We are getting sporadic OOM (and maybe other errors) when compiling either a 900 elm module or 200 elm module app with the ghc runtime options +RTS -N2 -A16m -n4m on Github Actions. If anybody has experience with this, I’m curious to learn more.
Compiling (202)
Compiling (203)
Compiling (204)
Compiling (205)
Compiling (206)
Compiling (207)
/home/runner/work/_temp/6e45e6c3-88e5-4f26-b187-249abcdf9f25.sh: line 2: 3327 Killed elm make ../../elm/.../Main.elm --output=/dev/null +RTS -N2 -A16m -n4m
Compiling (208)
Error: Process completed with exit code 137.
Here’s a measurement with the intermittent failing settings (during a successful run):
Success! Compiled 873 modules.
31,525,127,728 bytes allocated in the heap
40,637,112,784 bytes copied during GC
2,654,368,576 bytes maximum residency (34 sample(s))
7,736,512 bytes maximum slop
6101 MB total memory in use (0 MB lost due to fragmentation)

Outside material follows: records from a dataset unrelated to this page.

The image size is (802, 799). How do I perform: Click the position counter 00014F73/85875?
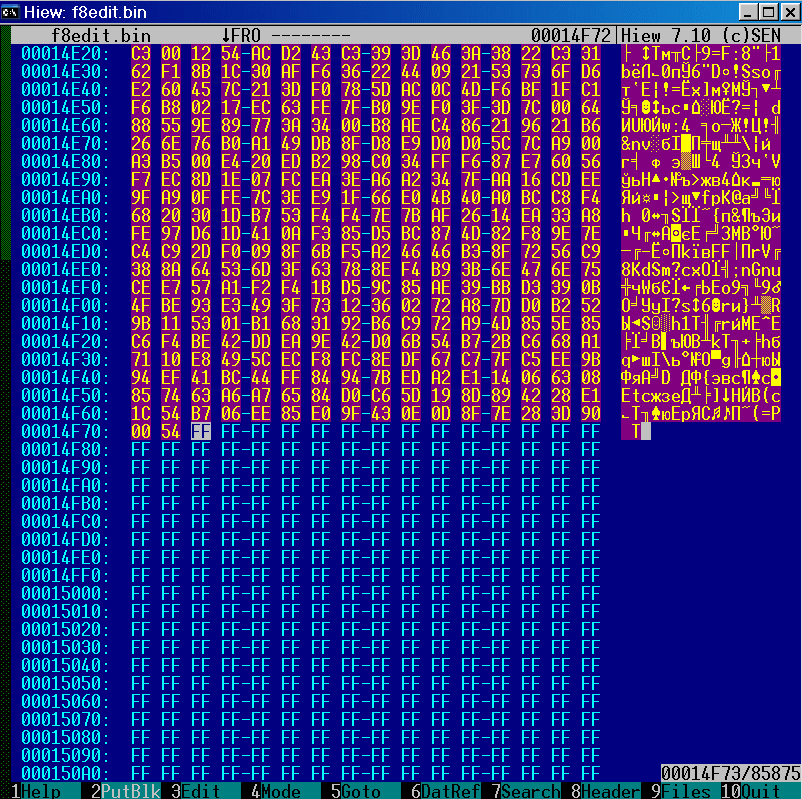[x=730, y=773]
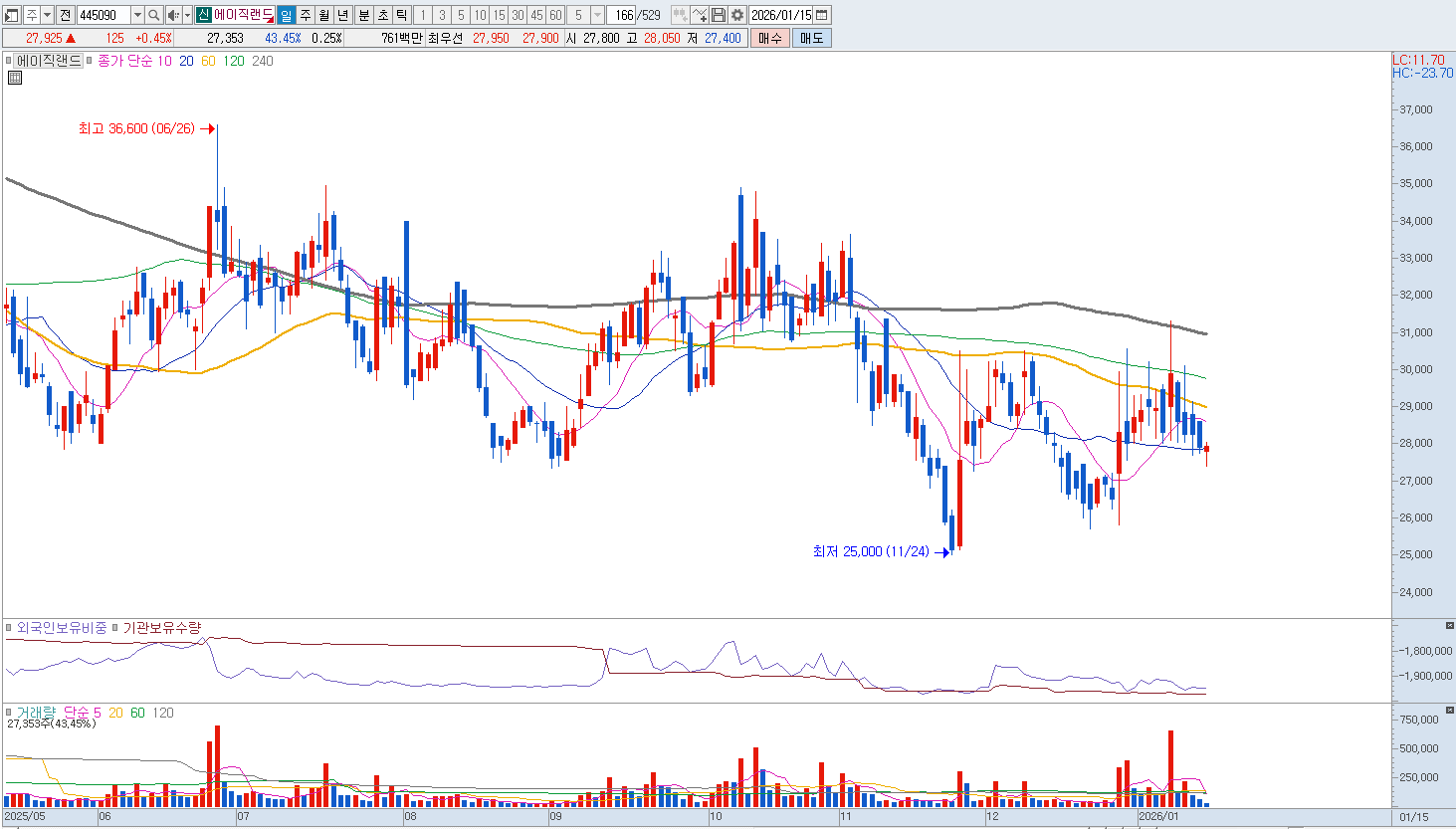Expand the stock code 445090 dropdown
Image resolution: width=1456 pixels, height=829 pixels.
pos(137,15)
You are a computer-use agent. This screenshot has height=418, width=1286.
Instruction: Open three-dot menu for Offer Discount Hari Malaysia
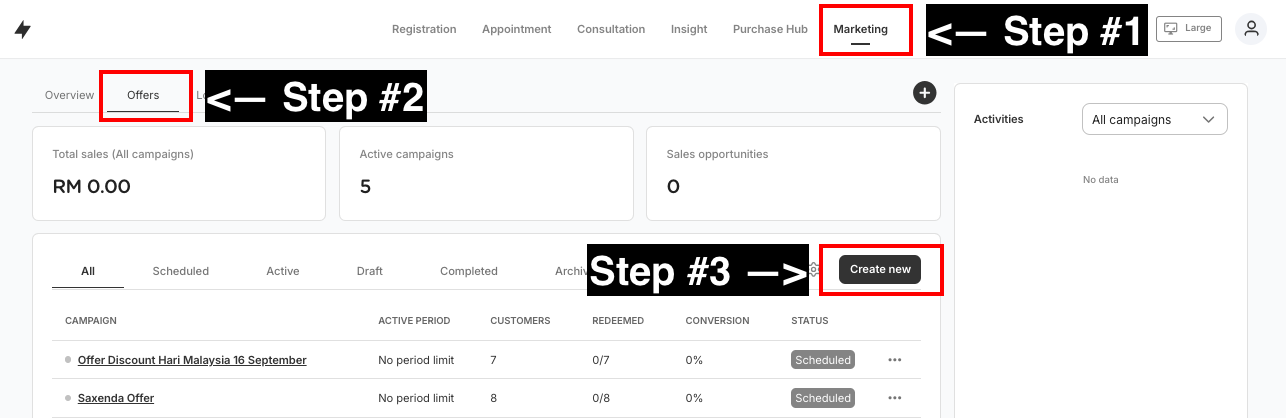(894, 360)
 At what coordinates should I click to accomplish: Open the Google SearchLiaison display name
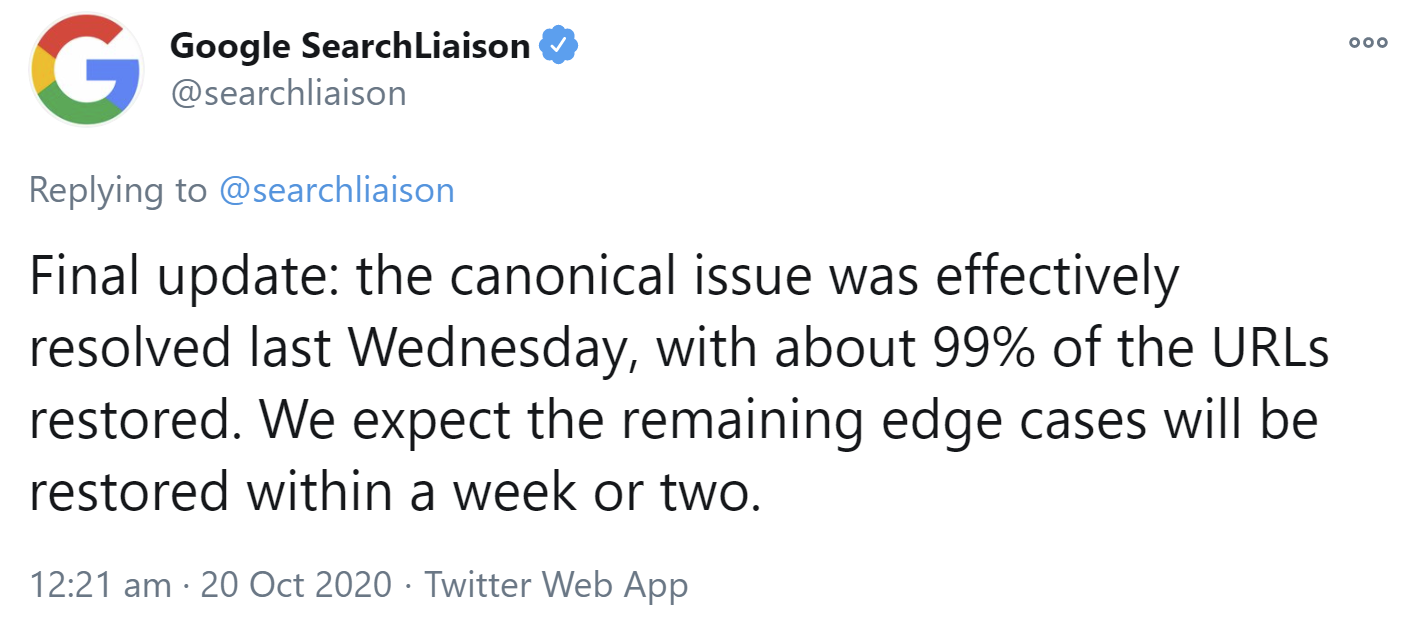coord(350,46)
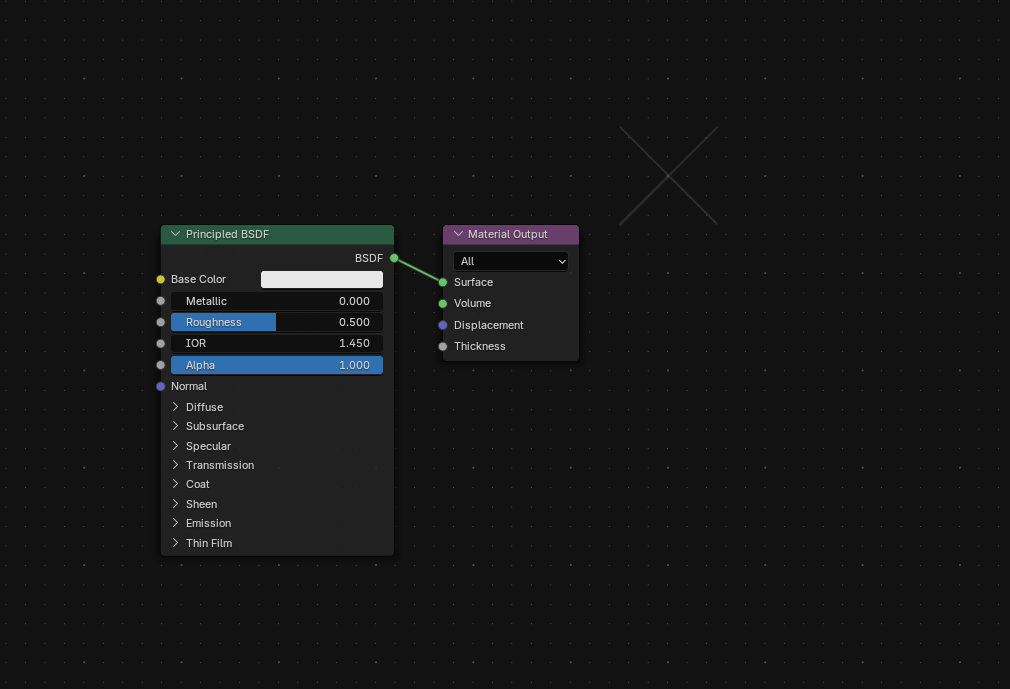Click the BSDF output socket
Viewport: 1010px width, 689px height.
point(394,258)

Tot time (elapsed) Avg pause Max pause
Gen 0 960 colls, 0 par 32.227s 32.268s 0.0336s 0.0755s
Gen 1 34 colls, 0 par 18.052s 20.845s 0.6131s 4.1169s
TASKS: 75 (1 bound, 69 peak workers (74 total), using -N2)
SPARKS: 0 (0 converted, 0 overflowed, 0 dud, 0 GC'd, 0 fizzled)
INIT time 0.001s ( 0.001s elapsed)
MUT time 11.642s ( 10.305s elapsed)
GC time 50.279s ( 53.114s elapsed)
EXIT time 0.001s ( 0.001s elapsed)
Total time 61.923s ( 63.421s elapsed)
Alloc rate 2,707,929,742 bytes per MUT second
Productivity 18.8% of total user, 16.3% of total elapsed
gc_alloc_block_sync: 0
whitehole_spin: 0
gen[0].sync: 0
gen[1].sync: 0
also, we are now enforcing +RTS -s -H1G -M6G in GHA for precaution
-H “suggests” suitable heap size, while -M sets the maximum
On 2., it was hard to catch. By “interweaved extensible records” I mean records like this:
type alias PageModule urlParams model msg =
{ init : Shared -> urlParams -> ( HasShared model, Cmd msg )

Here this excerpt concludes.